■ **WORK REQUEST 1**
Using the passage on multicore processor cores, decide whether each statement agrees with it: (a) defective cores can be configured as inactive to improve manufacturing yield; (b) the status bits showing non-functional cores are kept in volatile memory; (c) the relative cost of adding inactive cores will increase. Answer yes or no for each, quoting the deciding words of the passage.
■ **WORK REQUEST 2**
Please extend the passage on multicore processor cores with the next part, beginning after its final sentence.
== TEXT SEGMENT ==
The capability of reconfiguring an execution core from inactive to active, and vice versa, in multicore processor 100 may provide a number of advantages that may be achieved alone or in combination, and make multicore processor 100 desirable for a number of applications.

First, a manufacturer of multicore processor 100 may test each core for manufacturing defects, and improve manufacturing yield by configuring any that are defective as inactive. A non-volatile memory, such as an on-package flash memory, accessible to the PAL, may be used to store status bits indicating whether any of the cores are non-functional. The non-volatile memory may or may not also include the PAL within the scope of the present invention. This advantage becomes more valuable as transistor count per die increases and allows more cores, cache, and other resources to be placed on a single die. The relative cost of adding inactive cores will decrease and may be used to offset potential reductions in manufacturing yield from increased transistor density and die size.
===
== RECORDED INFORMATION ==
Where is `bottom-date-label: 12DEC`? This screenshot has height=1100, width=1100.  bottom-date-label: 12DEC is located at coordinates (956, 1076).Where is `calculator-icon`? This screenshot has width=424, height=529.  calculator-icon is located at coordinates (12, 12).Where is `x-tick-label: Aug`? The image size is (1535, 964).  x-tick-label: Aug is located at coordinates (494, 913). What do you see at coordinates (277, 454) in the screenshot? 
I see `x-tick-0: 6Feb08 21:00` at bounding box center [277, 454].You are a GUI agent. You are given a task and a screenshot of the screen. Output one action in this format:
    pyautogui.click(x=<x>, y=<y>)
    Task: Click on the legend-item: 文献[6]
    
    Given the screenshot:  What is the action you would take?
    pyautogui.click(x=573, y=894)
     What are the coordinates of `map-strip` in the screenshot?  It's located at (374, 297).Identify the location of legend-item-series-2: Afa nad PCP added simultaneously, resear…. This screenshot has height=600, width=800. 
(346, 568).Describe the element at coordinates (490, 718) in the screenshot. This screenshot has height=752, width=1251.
===
■ **EXERCISE OUTPUT 1**
(a) Yes: "improve manufacturing yield by configuring any that are defective as inactive"
(b) No: "A non-volatile memory, such as an on-package flash memory, accessible to the PAL, may be used to store status bits"
(c) No: "The relative cost of adding inactive cores will decrease"

■ **EXERCISE OUTPUT 2**
Second, the reliability, availability, and serviceability of a system built with multicore processor 100 may be improved by providing for the automatic replacement of an active core that fails in the field with a functional inactive core. This replacement may be made transparent to the user by using the PAL or other firmware to automatically test for, or receive reports of, a core failure, or high error rates that may be indicative of a pending core failure, and automatically reconfigure multicore processor 100 if a failure is detected or predicted. This advantage may be leveraged by a manufacturer of multicore processor 100 to reduce the time, temperature, voltage, or other stress of a “burn-in” operation that the manufacturer performs to reduce infant mortality. Such as reduction in burn-in may be valuable as transistor dimensions and operating voltages decrease to the point where the burn-in operation may otherwise significantly reduce lifetime in the field.

Third, a vendor of multicore processor 100 may create a product line from a single part by activating a different number of cores for different applications. For example, a product line may include a high priced, high performance version of multicore processor 100, with three active cores, and a low priced, low performance version, with one active core.

Fourth, systems built with multicore processor 100 may support “capacity on demand” by letting the user dynamically choose the number of cores to be activated. For example, a customer's purchase of an additional core may be supported by transmitting an encrypted PAL configuration file to the system.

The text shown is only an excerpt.